We are in complete ignorance as to the manner in which Newcomen first took up the subject, for we may dismiss, as a fairy tale, the tea-kettle story. It has been said that he was employed in the erection of some of the early Savery engines; and again that the description and drawing thereof came into his hands, and that he made a model himself and so found out its imperfections. Switzer, who was personally acquainted with both Newcomen and Savery, however, states in his Hydrostaticks and Hydraulicks, 1729, that:

"I am well inform'd that Mr. Newcomen was as early in his invention as Mr. Savery was in his, only the latter being nearer the Court had obtain'd his patent before the other knew it, on which account Mr.

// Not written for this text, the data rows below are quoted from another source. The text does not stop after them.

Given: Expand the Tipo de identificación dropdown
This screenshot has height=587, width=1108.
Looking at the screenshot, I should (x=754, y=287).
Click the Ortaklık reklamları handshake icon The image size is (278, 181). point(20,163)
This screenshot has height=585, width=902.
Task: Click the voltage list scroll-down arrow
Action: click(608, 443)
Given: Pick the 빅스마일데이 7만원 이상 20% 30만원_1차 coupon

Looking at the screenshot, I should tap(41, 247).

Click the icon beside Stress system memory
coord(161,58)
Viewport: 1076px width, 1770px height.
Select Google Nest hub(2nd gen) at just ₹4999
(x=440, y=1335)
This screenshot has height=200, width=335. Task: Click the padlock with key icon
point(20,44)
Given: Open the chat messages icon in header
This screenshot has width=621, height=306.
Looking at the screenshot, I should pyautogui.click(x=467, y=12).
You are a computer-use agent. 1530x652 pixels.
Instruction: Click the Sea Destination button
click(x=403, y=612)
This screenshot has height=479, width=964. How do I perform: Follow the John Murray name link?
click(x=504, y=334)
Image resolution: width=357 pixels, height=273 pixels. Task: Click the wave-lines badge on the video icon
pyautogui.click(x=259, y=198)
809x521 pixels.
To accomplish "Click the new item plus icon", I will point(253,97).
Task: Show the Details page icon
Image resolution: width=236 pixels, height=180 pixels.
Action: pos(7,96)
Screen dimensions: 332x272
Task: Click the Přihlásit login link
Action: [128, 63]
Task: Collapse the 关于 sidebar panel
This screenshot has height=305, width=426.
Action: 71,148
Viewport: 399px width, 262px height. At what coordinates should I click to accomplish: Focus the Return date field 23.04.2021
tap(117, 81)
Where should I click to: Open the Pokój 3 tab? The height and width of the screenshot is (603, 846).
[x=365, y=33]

Newcomen was glad to come in as a partner to it."

Again, Dr. Robison, in his article on the Steam Engine in the 1797 edition of The Encyclopædia Britannica, has the following account:

Newcomen was a person of some reading, and was in particular acquainted with the person, writings, and projects of his countryman, Dr. Hooke. There are to be found among Hooke's papers, in the possession of the Royal Society, some notes of observations, for the use of Newcomen, his countryman, on Papin's boasted method of transmitting to a great distance the action of a mill by means of pipes. Papin's project was to employ the mill to work two air-pumps of great diameter.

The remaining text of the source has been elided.